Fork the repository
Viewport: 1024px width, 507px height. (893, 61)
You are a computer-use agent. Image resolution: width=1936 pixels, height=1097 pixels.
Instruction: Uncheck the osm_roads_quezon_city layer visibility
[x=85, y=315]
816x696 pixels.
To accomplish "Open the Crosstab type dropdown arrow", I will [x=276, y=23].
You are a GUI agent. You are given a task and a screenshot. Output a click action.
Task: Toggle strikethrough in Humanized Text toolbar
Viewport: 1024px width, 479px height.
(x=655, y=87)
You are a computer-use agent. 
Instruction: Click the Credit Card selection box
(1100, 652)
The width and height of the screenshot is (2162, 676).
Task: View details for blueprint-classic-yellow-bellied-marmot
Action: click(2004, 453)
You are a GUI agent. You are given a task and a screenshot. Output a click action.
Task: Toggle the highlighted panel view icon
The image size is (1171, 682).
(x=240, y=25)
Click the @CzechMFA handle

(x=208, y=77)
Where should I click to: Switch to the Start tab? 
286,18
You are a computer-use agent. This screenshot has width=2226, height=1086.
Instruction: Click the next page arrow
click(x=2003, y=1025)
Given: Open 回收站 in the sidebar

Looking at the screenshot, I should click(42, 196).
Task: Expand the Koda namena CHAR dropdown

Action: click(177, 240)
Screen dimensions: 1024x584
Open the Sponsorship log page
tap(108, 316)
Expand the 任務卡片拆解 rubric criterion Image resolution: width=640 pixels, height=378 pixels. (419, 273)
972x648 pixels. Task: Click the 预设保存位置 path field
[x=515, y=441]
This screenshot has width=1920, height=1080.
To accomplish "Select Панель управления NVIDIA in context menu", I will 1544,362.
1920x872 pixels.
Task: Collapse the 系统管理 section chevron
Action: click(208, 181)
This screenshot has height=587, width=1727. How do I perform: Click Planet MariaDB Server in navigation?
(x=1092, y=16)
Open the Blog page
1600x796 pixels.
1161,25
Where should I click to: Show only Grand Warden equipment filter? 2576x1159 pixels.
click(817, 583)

◆ ◆ ◆ ◆ ◆ ◆ ◆

#### 課題の指示:
上の項目のうち、「This screenshot has height=587, width=1727.」を含む行から項目の終わりまでを、両端を含めて一字も変えずに書き写すこと。

#### 解答全文:
This screenshot has height=587, width=1727. How do I perform: Click Planet MariaDB Server in navigation?
(x=1092, y=16)
Open the Blog page
1600x796 pixels.
1161,25
Where should I click to: Show only Grand Warden equipment filter? 2576x1159 pixels.
click(817, 583)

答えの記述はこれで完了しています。